Un déficit toujours très élevé en 2022
L’année 2022 devait marquer le retour à la normale après la crise liée à l’épidémie de covid 19. Mais le renchérissement des prix de l’énergie, exacerbé par le déclenchement de la guerre en Ukraine, en a décidé autrement. L’inflation a atteint des niveaux qu’elle n’avait plus connus depuis le début des années 1980 et l’activité économique a fortement ralenti. Pour atténuer les effets négatifs du renchérissement des prix de l’énergie sur les ménages et les entreprises, le Gouvernement a mis en place plusieurs mesures, comme les boucliers tarifaires et la « prime à la pompe », qui ont pesé fortement sur le déficit. Celui-ci est resté en 2022 à un niveau très élevé, à 4,7 points de PIB. La dette publique, qui s’élève à 2 950 Md€ soit à 111,8 points de PIB, reste très supérieure à son niveau de 2019, de 575 Md€.
En 2023, des incertitudes économiques fortes et un déficit qui repartirait à la hausse
Selon le programme de stabilité (Pstab), la croissance atteindrait 1 % en 2023 et l’inflation resterait proche de 5 %. Dans cet environnement, les recettes publiques devraient bénéficier de la forte croissance en valeur de l’activité (6,5 % dans le Pstab) même si elles devraient progresser moins vite que celle-ci. Les mesures discrétionnaires de baisse d’impôt, dont la suppression de la dernière tranche de la taxe d’habitation et la première étape de celle de la CVAE, devraient également en diminuer le montant. La dépense publique, elle, progresserait moins vite que l’inflation en raison du repli des dépenses liées à la crise sanitaire et de relance, et malgré des mesures de soutien liées à l’énergie toujours conséquentes. Au total, le déficit attendrait 4,9 points de PIB après 4,7 en 2022. Le déficit structurel demeurerait inchangé à 4 points de PIB et la dette reculerait légèrement à 109,6 points de PIB du fait de la forte croissance en valeur de dernier avec l’inflation.
Déficit à moins de 3 % en 2027 : un objectif atteignable, au prix d’un effort substantiel
Après la crise sanitaire et celle des prix de l’énergie en 2022 qui ont propulsé la dette publique a des niveaux historiques, 2023 doit être mise à profit pour retrouver des marges de manœuvre budgétaires et redresser nos finances publiques. À cet égard, la trajectoire tracée par le programme de stabilité 2023-2027 est moins ambitieuse que celle de nos principaux partenaires européens, accentuant la divergence française. Elle repose de surcroît sur des hypothèses macroéconomiques que la Cour juge optimistes. Par ailleurs, l’objectif inédit de maîtrise de la dépense publique, avec une progression en volume contenue à 0,4 % en moyenne chaque année sur la période hors charges d’intérêts, devra être atteint dans des conditions d’autant plus difficiles que de nouvelles dépenses sont engagées et qu’il faudra garantir le financement d’investissements écologiques. La revue de dépenses annoncée par le Gouvernement peut en constituer un puissant levier à condition qu’elle produise des résultats tangibles dès ses premières éditions en 2023 et 2024.

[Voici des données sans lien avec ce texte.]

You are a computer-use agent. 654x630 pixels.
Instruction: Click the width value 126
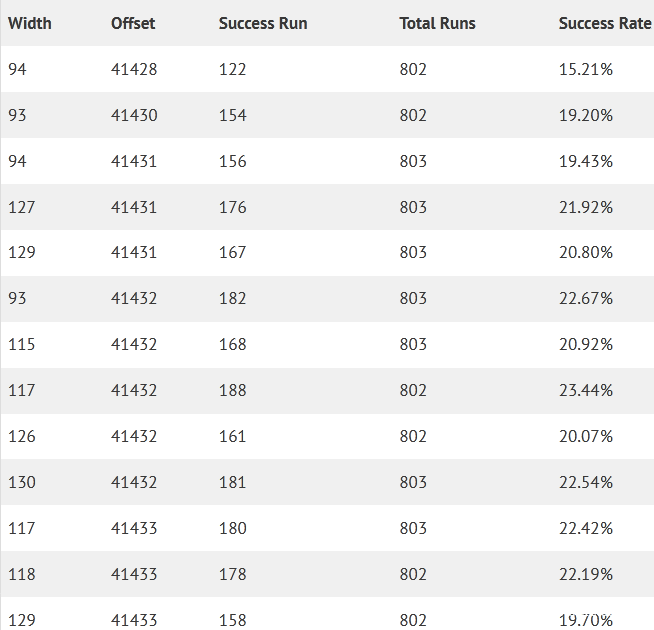coord(21,436)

Une indispensable revue des dépenses publiques, axée sur la qualité et les résultats
En France, la revue des dépenses mise en place par le Gouvernement au premier semestre 2023 succède à quatre générations de démarches comparables. Ces démarches, qui ont à chaque fois porté sur des périmètres trop étroits, n’ont pas enrayé la dynamique de la dépense publique - celle-ci ayant continûment progressé depuis cinquante ans quel que soit l’indicateur utilisé. Cette tendance ininterrompue singularise la France en Europe. La nouvelle génération de revues de dépenses doit en tirer les leçons et être conçue, dès l’origine, comme un exercice beaucoup plus ambitieux. En particulier, elle doit responsabiliser l’ensemble des administrations publiques (État, sécurité sociale, collectivités territoriales et opérateurs publics), et porter sur l’ensemble des dépenses, quelle qu’en soit la nature. La grille d’analyse de la « qualité » proposée par la Cour autour d’une vingtaine de caractéristiques auditables permet de constater certains progrès accomplis depuis une quinzaine d’années. Elle signale aussi de nombreuses voies d’amélioration, qui exigent parfois de rompre avec des pratiques très ancrées. Si elles portent sur l’ensemble des dépenses et responsabilisent tous les niveaux d’administration publique, si elles s’inscrivent dans la durée et sont sous-tendues par une volonté politique forte, les revues de dépenses peuvent être un levier majeur de l’amélioration de la qualité de la dépense publique et de sa soutenabilité.